--- PROBLEM DETAILS ---
Once the line containing "Task: Click the Alias text field" is reached, copy it and every line after it exactly, to the end of the material, without pictures.

--- AVAILABLE RECORDS ---
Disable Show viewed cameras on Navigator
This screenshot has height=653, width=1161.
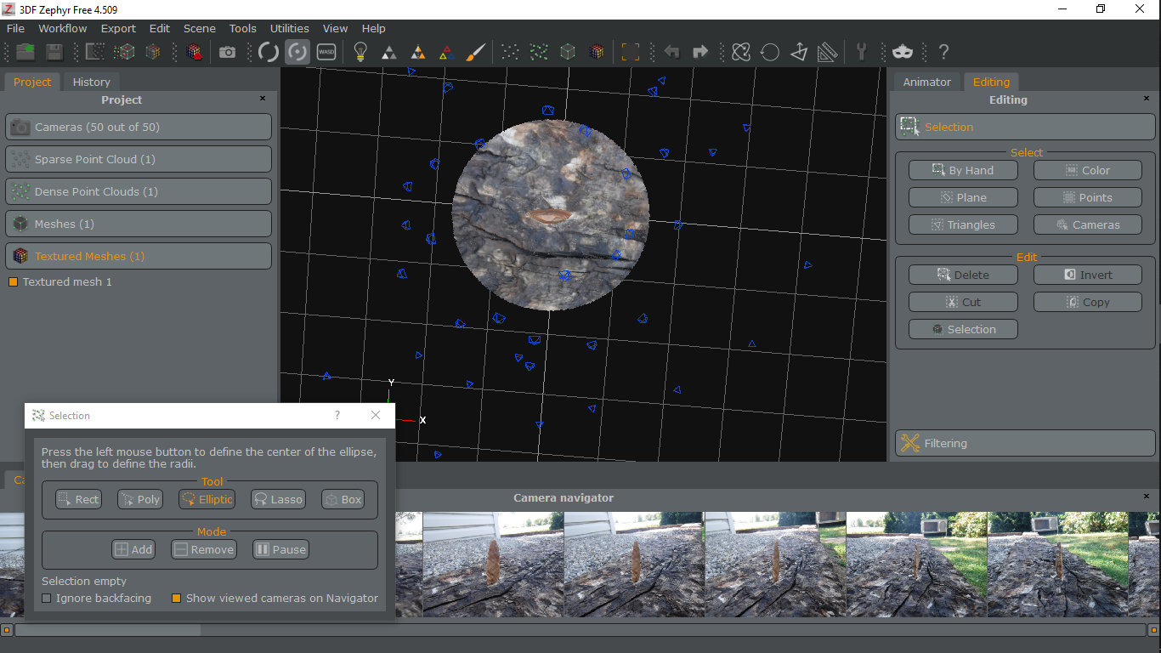[177, 599]
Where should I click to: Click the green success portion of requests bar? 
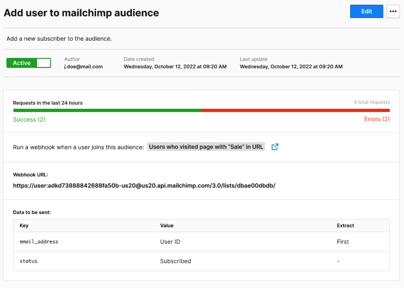tap(107, 110)
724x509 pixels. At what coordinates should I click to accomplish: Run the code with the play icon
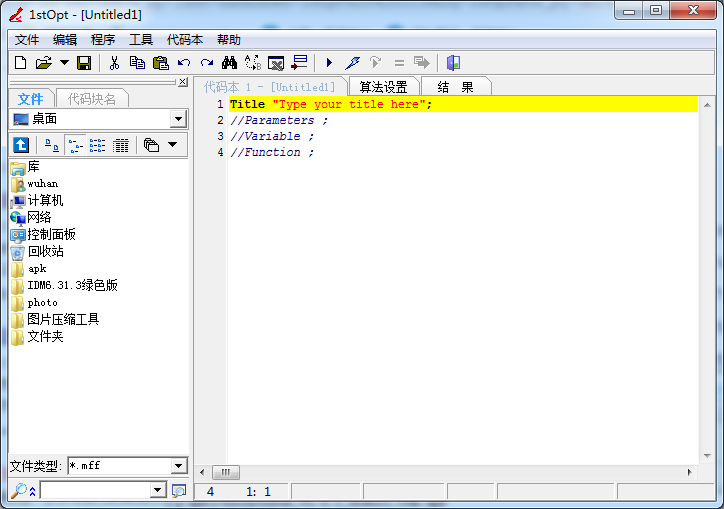pos(329,63)
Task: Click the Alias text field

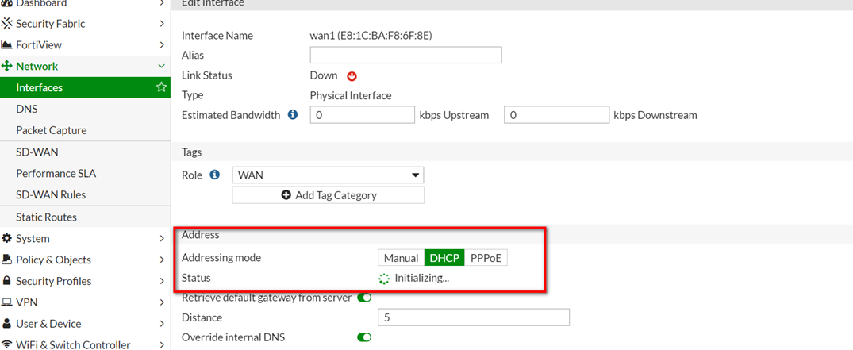Action: (x=405, y=55)
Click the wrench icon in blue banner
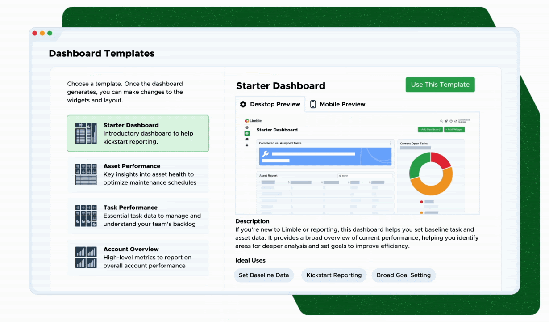 265,154
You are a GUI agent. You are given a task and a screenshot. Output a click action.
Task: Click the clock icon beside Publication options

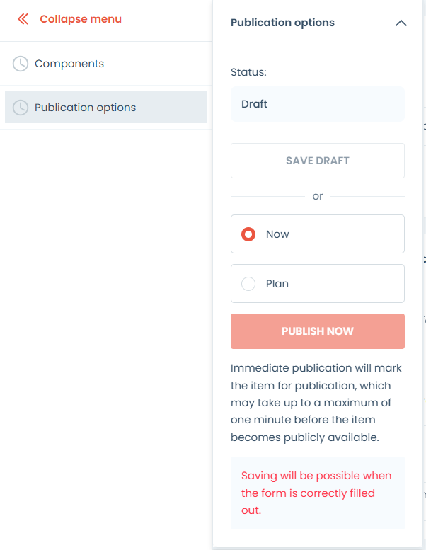point(21,108)
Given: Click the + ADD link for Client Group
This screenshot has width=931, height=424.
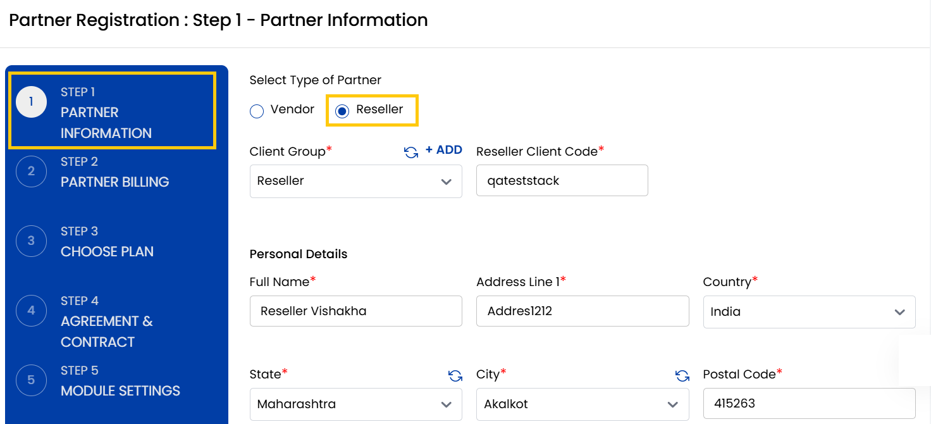Looking at the screenshot, I should (443, 150).
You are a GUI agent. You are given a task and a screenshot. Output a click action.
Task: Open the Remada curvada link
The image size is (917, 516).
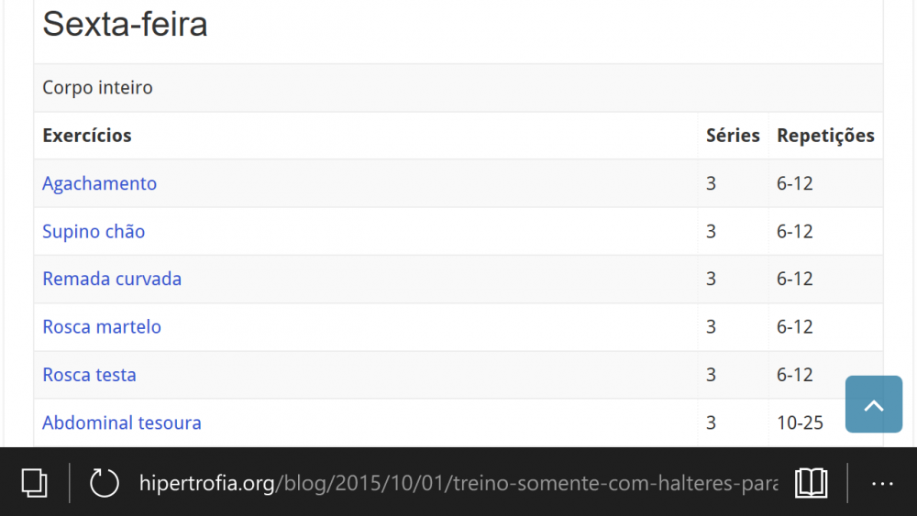point(112,279)
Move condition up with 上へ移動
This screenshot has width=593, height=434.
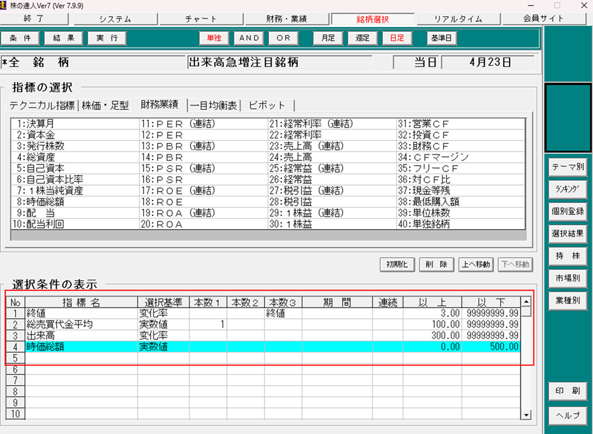pyautogui.click(x=475, y=264)
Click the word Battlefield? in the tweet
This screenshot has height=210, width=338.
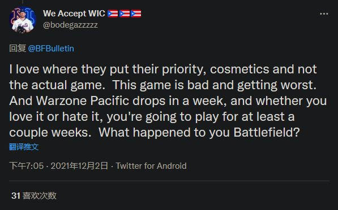267,132
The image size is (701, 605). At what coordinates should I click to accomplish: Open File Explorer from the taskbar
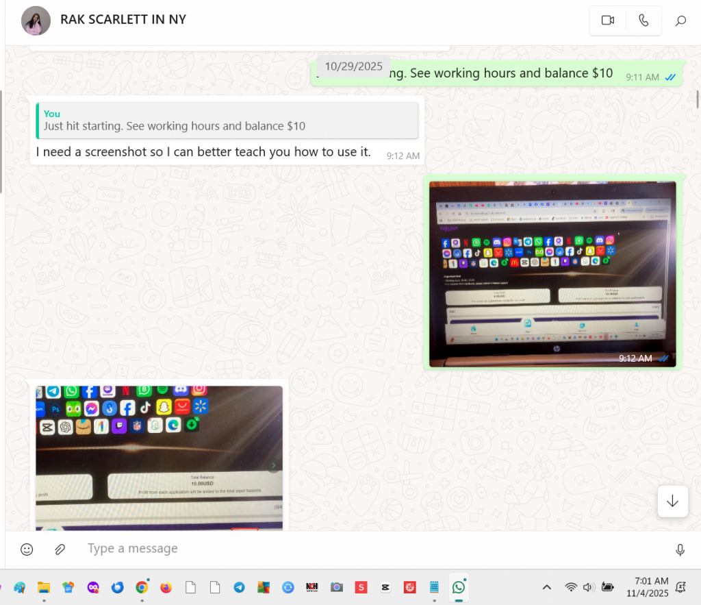pyautogui.click(x=43, y=587)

--- THE COMPLETED TASK ---
Task: Click the Alias text field

Action: (x=405, y=55)
Click the wrench icon in blue banner
 265,154
You are a GUI agent. You are given a task and a screenshot. Output a click action.
Task: Click the clock icon beside Publication options

point(21,108)
Given: Click the + ADD link for Client Group
This screenshot has width=931, height=424.
Looking at the screenshot, I should (443, 150).
You are a GUI agent. You are given a task and a screenshot. Output a click action.
Task: Open the Remada curvada link
The image size is (917, 516).
point(112,279)
Move condition up with 上へ移動
This screenshot has width=593, height=434.
pyautogui.click(x=475, y=264)
Click the word Battlefield? in the tweet
This screenshot has height=210, width=338.
267,132
The image size is (701, 605). At what coordinates should I click to accomplish: Open File Explorer from the taskbar
pyautogui.click(x=43, y=587)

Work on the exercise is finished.